Two incidents summarize the manner in which the Zionists co-opted American Jews.
Israel Finkelstein, an outspoken critic of Israel for decades, has been subjected to continuous abuse, culminating in his being denied tenure at DePaul University. At one event, where he spoke, I listened to several Israeli students at the Georgetown University discuss means of disposing with Finkelstein, which they eventually did. In all of his years of travail, I never noticed any Jewish group come to Finkelstein’s assistance.
In a casual conversation with a Jewish person I met and who knew I came from New York, the person asked my opinion of Zohran Kwame Mamdani, Democratic nominee for mayor of New York City. I supplied a positive answer that drew the questioner into a tirade, “Don’t you know that Mamdani would not approve the purchase of Israeli bonds.” I could not understand how this American person could equate running U.S. largest city with the purchase of Israeli bonds. The lives of Israelis, right down to the last nickel, are more important to him than the struggling lives of his fellow Americans.

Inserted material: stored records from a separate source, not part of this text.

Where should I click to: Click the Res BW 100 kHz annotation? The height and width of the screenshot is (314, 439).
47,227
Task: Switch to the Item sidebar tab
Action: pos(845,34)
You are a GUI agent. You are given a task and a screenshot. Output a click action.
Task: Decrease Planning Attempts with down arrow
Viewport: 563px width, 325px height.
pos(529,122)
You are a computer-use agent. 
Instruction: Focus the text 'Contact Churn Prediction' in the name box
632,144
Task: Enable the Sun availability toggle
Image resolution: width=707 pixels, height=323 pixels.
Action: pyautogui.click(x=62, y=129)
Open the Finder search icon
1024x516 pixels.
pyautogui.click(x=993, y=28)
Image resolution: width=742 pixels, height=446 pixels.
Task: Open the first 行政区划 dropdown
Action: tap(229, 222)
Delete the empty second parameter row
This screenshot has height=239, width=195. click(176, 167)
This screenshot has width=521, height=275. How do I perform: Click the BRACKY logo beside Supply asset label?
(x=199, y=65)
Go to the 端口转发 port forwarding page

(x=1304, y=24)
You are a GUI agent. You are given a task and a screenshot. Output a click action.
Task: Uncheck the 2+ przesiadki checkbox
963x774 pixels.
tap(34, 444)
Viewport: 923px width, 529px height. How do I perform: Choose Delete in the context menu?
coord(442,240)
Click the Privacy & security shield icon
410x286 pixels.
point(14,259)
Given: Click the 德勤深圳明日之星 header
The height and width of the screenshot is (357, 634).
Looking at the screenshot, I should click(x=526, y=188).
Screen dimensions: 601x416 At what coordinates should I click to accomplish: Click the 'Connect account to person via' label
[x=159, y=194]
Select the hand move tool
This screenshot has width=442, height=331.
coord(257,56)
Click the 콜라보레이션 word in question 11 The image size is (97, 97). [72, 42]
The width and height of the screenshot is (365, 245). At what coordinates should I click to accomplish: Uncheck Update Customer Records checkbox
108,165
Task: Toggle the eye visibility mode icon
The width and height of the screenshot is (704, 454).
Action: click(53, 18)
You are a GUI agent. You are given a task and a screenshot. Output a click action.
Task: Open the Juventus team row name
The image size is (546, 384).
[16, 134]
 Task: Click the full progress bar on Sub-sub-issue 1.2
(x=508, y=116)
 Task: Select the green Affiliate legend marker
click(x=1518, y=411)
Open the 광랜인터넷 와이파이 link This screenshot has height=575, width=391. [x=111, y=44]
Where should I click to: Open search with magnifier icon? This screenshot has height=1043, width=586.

In every square inch of American territory, the Zionist war machine and its dedicated followers have co-opted the thoughts of American Jews. The pattern has been partly reversed and has slowed. Still a long way to go before control of the American Jews and control of the American governing system are given back to the Jews as Americans and Americans as Americans. We have come from there, from a faulty United Nations Declaration 181 to a recommended bizarre halt to Israel’s war on Gaza. In Gaza, the thrust is to have the Palestinians assume a new identity and have the words Palestine and Palestinian disappear. In the West Bank, a more silent genocide continues to eternity. For sure, the diabolical Zionist propaganda machine will find a new twist that cajoles Jews to follow Israel.